Information given section start

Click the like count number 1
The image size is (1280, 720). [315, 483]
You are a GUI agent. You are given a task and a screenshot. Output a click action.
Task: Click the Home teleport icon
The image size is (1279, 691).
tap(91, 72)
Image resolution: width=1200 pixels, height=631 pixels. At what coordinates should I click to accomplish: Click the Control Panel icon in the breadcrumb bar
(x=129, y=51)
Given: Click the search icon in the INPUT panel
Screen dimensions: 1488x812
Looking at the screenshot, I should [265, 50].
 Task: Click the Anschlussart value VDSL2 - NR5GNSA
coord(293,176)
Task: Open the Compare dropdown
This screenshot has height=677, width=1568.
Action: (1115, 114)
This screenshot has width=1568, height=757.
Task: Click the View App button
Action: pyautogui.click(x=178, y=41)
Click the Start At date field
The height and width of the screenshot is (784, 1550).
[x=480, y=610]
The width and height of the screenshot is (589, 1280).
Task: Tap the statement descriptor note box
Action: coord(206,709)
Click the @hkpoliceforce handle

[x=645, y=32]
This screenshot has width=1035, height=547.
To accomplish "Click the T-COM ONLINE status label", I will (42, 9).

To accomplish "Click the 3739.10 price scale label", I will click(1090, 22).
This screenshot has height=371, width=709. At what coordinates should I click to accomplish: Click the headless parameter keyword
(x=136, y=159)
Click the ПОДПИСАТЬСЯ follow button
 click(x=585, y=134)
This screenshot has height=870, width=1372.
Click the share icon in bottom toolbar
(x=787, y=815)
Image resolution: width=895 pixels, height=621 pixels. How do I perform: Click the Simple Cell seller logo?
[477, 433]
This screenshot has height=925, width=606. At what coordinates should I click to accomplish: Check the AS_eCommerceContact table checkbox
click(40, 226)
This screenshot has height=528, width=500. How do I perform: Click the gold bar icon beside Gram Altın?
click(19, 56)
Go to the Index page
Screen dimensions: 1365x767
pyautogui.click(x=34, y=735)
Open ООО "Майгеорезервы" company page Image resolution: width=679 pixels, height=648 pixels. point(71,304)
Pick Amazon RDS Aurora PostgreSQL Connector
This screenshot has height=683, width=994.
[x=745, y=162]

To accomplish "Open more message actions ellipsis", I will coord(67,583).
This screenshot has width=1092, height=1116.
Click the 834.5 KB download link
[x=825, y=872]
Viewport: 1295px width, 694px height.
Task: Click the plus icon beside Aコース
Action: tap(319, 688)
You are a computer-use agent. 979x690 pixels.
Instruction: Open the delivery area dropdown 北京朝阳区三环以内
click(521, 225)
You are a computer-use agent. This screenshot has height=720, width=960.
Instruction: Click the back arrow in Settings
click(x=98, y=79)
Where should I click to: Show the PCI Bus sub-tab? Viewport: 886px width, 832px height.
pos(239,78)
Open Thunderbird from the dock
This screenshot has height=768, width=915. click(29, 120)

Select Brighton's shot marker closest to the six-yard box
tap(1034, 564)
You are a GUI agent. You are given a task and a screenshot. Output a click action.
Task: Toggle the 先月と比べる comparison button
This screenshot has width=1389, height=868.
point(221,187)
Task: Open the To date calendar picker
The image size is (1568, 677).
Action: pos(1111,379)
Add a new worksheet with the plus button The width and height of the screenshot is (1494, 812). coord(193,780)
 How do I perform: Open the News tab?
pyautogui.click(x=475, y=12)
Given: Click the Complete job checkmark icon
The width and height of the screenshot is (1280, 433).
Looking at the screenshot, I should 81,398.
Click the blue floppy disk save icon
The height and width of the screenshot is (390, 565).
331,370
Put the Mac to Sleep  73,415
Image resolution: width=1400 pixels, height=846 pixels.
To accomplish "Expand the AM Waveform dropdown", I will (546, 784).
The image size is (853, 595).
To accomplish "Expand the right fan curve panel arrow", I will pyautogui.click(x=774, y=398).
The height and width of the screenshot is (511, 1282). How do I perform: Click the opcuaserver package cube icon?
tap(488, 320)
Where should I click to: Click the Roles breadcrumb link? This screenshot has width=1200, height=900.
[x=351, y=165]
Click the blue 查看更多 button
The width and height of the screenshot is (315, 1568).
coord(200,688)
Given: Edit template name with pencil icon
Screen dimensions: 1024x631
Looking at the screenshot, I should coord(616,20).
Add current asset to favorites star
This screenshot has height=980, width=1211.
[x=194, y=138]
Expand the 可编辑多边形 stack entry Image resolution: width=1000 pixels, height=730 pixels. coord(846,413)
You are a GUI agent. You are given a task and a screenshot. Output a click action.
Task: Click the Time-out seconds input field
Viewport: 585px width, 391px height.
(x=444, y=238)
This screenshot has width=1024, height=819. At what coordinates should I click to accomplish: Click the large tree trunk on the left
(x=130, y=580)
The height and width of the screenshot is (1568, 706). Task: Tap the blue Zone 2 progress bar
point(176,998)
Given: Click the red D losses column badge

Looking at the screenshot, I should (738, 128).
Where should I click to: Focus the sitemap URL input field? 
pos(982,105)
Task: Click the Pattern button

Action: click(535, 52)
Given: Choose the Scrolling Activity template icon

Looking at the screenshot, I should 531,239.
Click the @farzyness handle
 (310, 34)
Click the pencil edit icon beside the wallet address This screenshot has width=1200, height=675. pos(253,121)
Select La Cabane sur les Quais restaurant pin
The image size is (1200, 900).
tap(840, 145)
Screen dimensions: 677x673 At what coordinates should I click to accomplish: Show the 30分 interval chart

Information given section end

» **Exercise instructions**
All lines in the listing above from the line containing "The height and width of the screenshot is (390, 565)." to the line containing "The image size is (853, 595).", inclusive, should be retyped exactly; no other lines should appear.

» **Answer space**
The height and width of the screenshot is (390, 565).
331,370
Put the Mac to Sleep  73,415
Image resolution: width=1400 pixels, height=846 pixels.
To accomplish "Expand the AM Waveform dropdown", I will (546, 784).
The image size is (853, 595).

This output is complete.